Самое же сложное в писании икон — лики. Христа, Богоматери, святых. Их пишут в последний черёд, когда всё прочее уже готово. Сперва делают их тёмными, красно-коричневой краской, называемой санкирь. А потом много-много раз проходят тонкой кистью более светлыми красками, плавно высветляя лики, доводя до прозрачного сияния, оживляя. Придавая им выражение — доброты, кротости, безмятежности, милосердия или, наоборот, укора, строгости, печали…
Андрей подправил напоследок рисунок, отложил уголь и задумался. Какое сочетание красок положить на икону? Багрец, празелень, охры разных оттенков, конечно, золото. Ему вдруг вспомнились слова несчастного Свирьки, горевавшего после сожжения Москвы ордынцами: «Нету света Божьего над Русью!..»

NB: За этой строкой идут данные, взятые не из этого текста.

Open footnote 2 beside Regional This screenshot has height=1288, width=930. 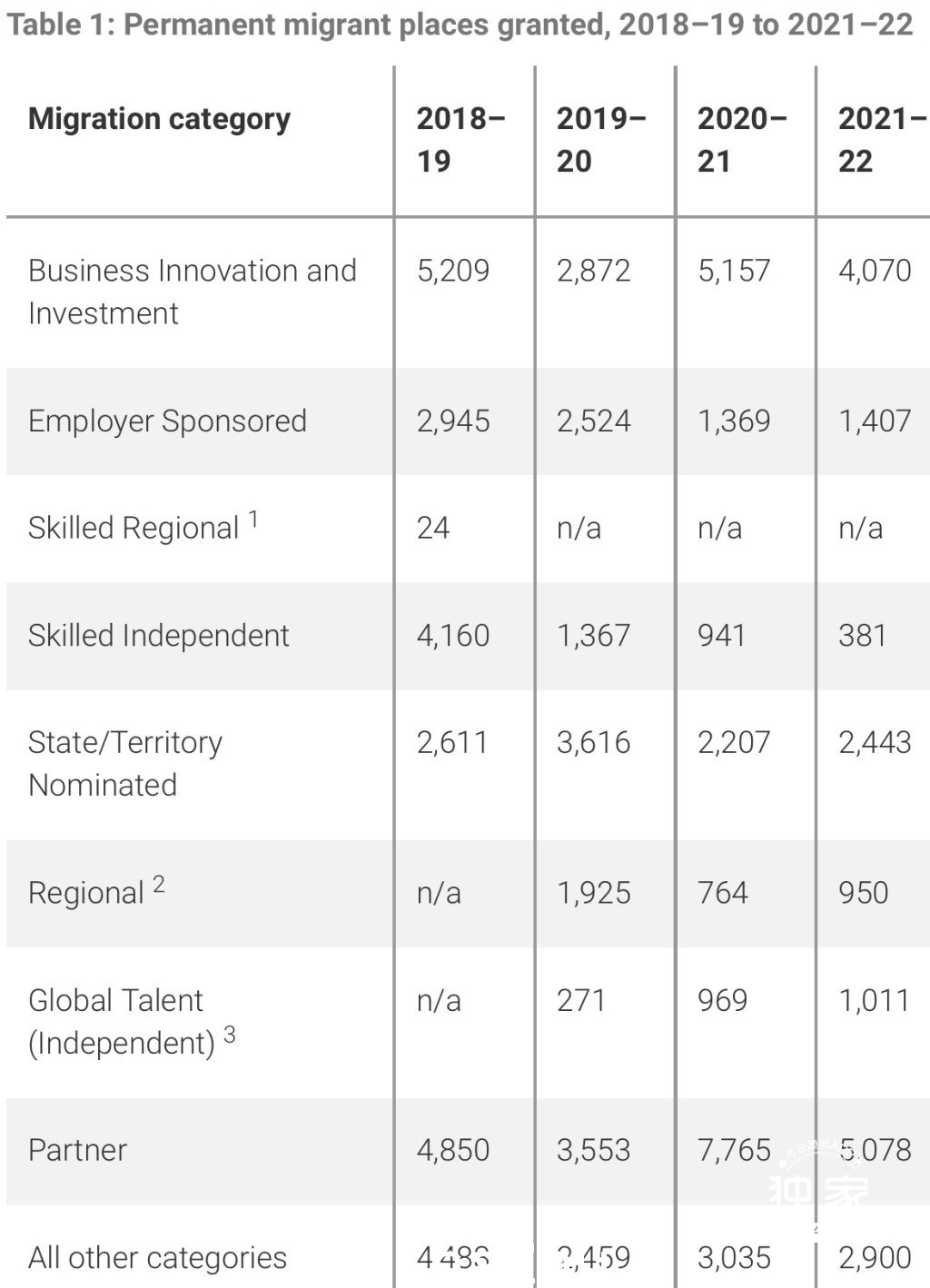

Вот что надо сделать: не только небо, а весь фон иконы заполнить золотой краской! И охрами, щедро разбавленными белилами. Свет должен литься с иконы на молящихся перед ней людей, переливаться через это оконце из мира горнего, небесного в мир земной, человеческий. Тогда люди будут наполняться радостью, надеждой, ожиданием благого чуда.

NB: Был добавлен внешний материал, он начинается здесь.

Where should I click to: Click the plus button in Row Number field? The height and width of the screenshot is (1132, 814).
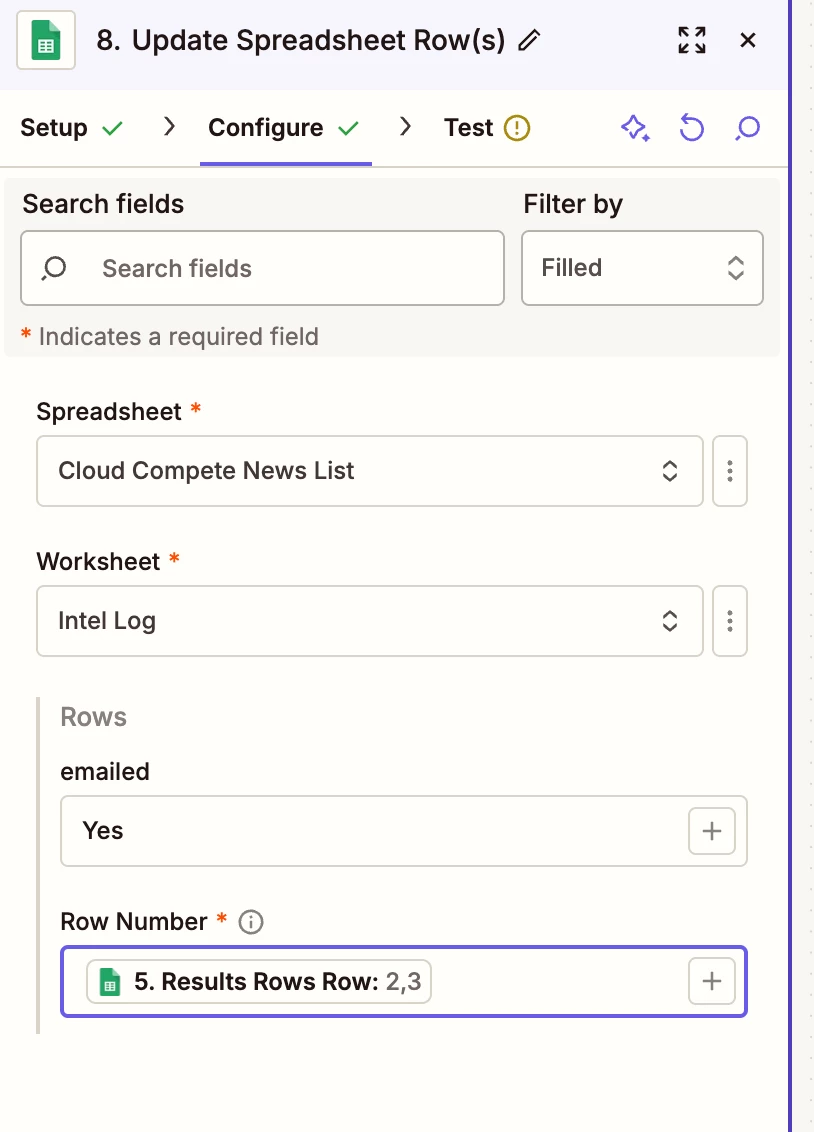pos(711,981)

Много видел Андрей икон в городах и селах Руси. Много икон написано русскими мастерами в ярких, звонких, радостных цветах. Но радость эта земная, быстро проходящая, мимолётная: цвета весеннего сада, летнего луга, осеннее разноцветье лесов.
Икона должна дарить людям радость небесную! Такую, которая изгоняет все тени из души человеческой, все страхи и горести. Которая не даёт забыть о Боге, Творце мира.
Тонкие переливы красок, светящиеся полутона — вот что нужно. Как ясное небо в начале лета перед восходом солнца: прозрачная бирюза, мягкая зелень, розовое пламя, огненное золото.
Андрей решительно вылил на дощечку для красок багрец, на глаз отмерил в него светлой, почти молочной охры. Взял кисть и стал раскрывать икону, тихо напевая сам себе рождественское славословие:
— Слава в вышних Богу… на земле мир… в человеках благоволение…
Скоро, скоро зазвучит оно во всех храмах. Сын Божий рождается в мир!